Les médicaments seront retirés du marché dès le 18 décembre et je pense que le taux de patients ayant pris ces médicaments est relativement faible. Mais, et c'est là tout le problème, si on fait sortir les médicaments, on pointe du doigt leur dangerosité et, au-delà, on remet en doute toute la stratégie en faveur des médicaments génériques soit, celle du gouvernement et des autorités de santé qui y ont toujours été favorables. Retirer du marché ces médicaments, dont les experts eux même disent qu'ils sont identiques aux molécules originales, est en plus contre-productif. Il y a donc une volonté des autorités de minimiser les risques pour continuer à vendre les médicaments.

Mais le patient français a du bon sens. C'est lui qui nous a fait prendre conscience que ce n'est pas la même chose. Les pouvoirs publics ont imposé le générique par des campagnes de promotion, par le système du tiers-payant, par des incitations auprès des pharmaciens et des obligations de substitutions. C'est donc toute une pratique de mise en œuvre de la politique du générique qui montre aujourd'hui ses limites.

L'autorité française du médicament veut attirer l'attention et se protéger contre une éventuelle critique extérieure. Mais elle ne veut pas céder à la panique car cela mettrait en cause la politique du générique dans sa globalité.
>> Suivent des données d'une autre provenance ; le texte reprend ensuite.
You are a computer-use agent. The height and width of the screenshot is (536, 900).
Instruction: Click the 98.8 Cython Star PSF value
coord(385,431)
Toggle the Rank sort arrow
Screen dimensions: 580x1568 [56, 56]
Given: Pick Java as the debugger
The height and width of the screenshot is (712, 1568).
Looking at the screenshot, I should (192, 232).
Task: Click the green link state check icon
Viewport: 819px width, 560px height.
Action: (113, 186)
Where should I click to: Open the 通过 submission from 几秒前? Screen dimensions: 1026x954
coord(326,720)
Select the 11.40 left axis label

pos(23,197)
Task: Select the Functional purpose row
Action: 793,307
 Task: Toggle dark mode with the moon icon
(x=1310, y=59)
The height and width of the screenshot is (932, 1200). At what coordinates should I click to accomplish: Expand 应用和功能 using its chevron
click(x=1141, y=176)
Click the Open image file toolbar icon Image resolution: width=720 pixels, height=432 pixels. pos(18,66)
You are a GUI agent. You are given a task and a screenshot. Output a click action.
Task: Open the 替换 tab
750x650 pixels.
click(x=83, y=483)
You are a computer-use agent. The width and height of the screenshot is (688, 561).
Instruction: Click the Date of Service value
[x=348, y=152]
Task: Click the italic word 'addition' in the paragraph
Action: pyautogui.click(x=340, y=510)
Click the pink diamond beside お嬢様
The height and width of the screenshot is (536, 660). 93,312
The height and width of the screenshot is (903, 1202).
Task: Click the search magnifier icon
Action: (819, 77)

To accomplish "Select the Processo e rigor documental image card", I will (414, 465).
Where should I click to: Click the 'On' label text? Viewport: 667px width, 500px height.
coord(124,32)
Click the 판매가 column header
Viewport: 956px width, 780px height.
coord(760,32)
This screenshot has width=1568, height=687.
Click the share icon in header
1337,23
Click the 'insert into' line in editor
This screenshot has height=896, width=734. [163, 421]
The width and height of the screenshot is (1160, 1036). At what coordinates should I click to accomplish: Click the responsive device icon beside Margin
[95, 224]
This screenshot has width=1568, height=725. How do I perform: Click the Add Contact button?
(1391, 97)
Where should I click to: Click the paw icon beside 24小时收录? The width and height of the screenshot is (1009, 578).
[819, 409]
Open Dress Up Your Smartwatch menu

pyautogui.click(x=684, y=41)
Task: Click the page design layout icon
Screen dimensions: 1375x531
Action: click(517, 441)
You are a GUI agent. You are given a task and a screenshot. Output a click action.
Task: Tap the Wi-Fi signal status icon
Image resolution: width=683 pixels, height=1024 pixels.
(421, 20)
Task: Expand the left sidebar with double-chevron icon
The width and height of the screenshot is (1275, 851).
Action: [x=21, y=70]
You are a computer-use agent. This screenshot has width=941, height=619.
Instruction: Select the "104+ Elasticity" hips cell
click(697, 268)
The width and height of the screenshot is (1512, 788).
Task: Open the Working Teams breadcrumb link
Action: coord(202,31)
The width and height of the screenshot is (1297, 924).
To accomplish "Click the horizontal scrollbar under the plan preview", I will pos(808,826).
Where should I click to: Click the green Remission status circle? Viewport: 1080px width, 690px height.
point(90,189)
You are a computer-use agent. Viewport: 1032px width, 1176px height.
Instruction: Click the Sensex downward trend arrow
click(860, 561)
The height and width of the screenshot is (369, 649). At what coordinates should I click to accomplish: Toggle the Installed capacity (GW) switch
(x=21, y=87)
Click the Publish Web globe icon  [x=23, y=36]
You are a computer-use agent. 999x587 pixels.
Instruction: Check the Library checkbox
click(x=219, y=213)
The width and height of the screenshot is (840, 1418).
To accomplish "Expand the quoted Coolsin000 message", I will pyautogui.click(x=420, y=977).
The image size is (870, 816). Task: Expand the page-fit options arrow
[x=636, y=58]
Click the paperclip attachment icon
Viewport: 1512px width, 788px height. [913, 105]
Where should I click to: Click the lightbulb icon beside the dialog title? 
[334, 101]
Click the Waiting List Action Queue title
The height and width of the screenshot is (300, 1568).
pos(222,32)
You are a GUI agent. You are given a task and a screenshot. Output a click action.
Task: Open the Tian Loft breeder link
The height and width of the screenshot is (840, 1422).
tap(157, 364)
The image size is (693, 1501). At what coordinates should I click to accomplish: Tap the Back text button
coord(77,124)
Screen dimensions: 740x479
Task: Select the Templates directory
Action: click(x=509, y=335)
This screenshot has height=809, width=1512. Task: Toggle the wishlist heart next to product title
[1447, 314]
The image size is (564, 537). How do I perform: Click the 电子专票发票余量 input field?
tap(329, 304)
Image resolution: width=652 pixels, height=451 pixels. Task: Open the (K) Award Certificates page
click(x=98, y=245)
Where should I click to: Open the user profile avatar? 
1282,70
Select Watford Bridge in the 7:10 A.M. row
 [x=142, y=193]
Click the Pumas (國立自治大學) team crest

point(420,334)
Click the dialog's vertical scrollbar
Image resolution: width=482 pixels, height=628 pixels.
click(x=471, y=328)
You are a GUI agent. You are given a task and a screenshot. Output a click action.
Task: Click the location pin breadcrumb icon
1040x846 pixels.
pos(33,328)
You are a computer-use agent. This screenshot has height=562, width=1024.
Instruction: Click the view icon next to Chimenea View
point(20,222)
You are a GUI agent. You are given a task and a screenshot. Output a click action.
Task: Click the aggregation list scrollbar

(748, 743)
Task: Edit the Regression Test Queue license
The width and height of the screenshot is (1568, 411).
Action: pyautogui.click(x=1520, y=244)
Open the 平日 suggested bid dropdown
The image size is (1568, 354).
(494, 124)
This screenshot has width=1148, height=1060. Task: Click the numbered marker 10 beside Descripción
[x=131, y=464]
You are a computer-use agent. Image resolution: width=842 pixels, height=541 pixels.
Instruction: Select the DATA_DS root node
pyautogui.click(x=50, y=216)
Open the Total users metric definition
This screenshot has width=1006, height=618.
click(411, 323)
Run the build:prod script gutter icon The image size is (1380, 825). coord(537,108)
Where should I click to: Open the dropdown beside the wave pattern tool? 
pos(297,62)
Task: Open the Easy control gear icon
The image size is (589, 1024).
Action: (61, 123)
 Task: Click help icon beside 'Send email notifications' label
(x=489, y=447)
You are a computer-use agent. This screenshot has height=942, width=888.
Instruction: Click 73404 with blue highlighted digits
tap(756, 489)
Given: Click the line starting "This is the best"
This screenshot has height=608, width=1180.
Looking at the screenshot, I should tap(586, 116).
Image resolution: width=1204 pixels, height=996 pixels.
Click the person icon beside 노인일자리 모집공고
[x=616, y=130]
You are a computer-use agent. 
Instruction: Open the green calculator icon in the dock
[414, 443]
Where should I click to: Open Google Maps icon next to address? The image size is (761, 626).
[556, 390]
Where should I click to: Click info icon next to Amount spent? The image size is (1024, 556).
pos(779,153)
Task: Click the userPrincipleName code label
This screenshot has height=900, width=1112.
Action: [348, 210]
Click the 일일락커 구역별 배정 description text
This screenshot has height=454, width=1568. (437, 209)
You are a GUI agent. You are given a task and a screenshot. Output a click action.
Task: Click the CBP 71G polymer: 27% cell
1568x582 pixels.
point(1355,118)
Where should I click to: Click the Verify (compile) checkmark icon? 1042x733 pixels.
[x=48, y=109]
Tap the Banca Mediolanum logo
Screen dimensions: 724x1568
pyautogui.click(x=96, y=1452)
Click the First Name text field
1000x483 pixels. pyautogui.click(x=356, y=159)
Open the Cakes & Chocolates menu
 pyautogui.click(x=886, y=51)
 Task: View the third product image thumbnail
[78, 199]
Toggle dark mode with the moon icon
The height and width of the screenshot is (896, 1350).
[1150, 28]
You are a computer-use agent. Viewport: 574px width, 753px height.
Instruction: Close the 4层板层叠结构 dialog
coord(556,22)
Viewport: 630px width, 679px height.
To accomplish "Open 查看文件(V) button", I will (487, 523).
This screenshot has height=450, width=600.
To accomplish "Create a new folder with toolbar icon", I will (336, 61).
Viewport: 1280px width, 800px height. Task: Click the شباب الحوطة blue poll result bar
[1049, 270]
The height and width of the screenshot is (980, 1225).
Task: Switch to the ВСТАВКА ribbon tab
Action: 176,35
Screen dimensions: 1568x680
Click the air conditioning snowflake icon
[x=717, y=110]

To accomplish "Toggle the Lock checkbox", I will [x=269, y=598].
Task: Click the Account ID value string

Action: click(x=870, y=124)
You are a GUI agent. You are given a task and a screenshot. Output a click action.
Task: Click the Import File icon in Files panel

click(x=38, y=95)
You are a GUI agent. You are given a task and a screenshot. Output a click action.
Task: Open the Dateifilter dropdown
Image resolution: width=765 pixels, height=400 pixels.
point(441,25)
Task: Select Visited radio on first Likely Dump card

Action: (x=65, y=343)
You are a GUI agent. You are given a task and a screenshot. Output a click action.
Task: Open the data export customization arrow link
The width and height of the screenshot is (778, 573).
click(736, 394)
Dans le cas de complications de santé qui peuvent survenir à moyen ou long terme, il sera en effet difficile voire impossible d'en imputer la responsabilité au médicament défaillant.

Dans quels cas peut-on prendre des génériques sans risque et dans lesquels est-ce plus dangereux ?

On peut donner des génériques à des personnes jeunes, plus ou moins en bonne santé, pour des maladies bénignes avec un traitement de courte durée (douleur à l'estomac, crampe, gastrique, diarrhée). Dans ce cas, prendre un générique plutôt que la molécule originale va peut-être prolonger de quelques jours le rétablissement, mais on arrivera au même résultat.

Par contre, si on est âgé de plus de 70 ans et atteint d'une maladie chronique  qui nécessite une prise de médicaments pendant 10, 20 ou 30 ans, il est certain qu'il faut plutôt prendre la molécule originale.

Enfin, si le malade prend le générique et se trouve bien stabilisé et sans effets secondaires, il doit garder toujours la même marque de générique. Car en prenant un autre médicament, on aura plus la même molécule, le même excipient, ou la même concentration. Changer de marque peut entrainer une efficacité inférieure ou une moins bonne tolérance.

Le générique est une politique purement économique, les raisons médicales n'ont pas prévalu lors de leur mise en place. On veut faire des économies sur la sécurité sociale, la santé et on se sert d'arguments scientifiques. Mais lorsqu'on est gravement malade, on ne peut pas se permettre de prendre des médicaments pour lesquels on aurait des doutes en matière d'efficacité. Il fallait faire de la pédagogie et, au lieu de ça, on a imposé le générique.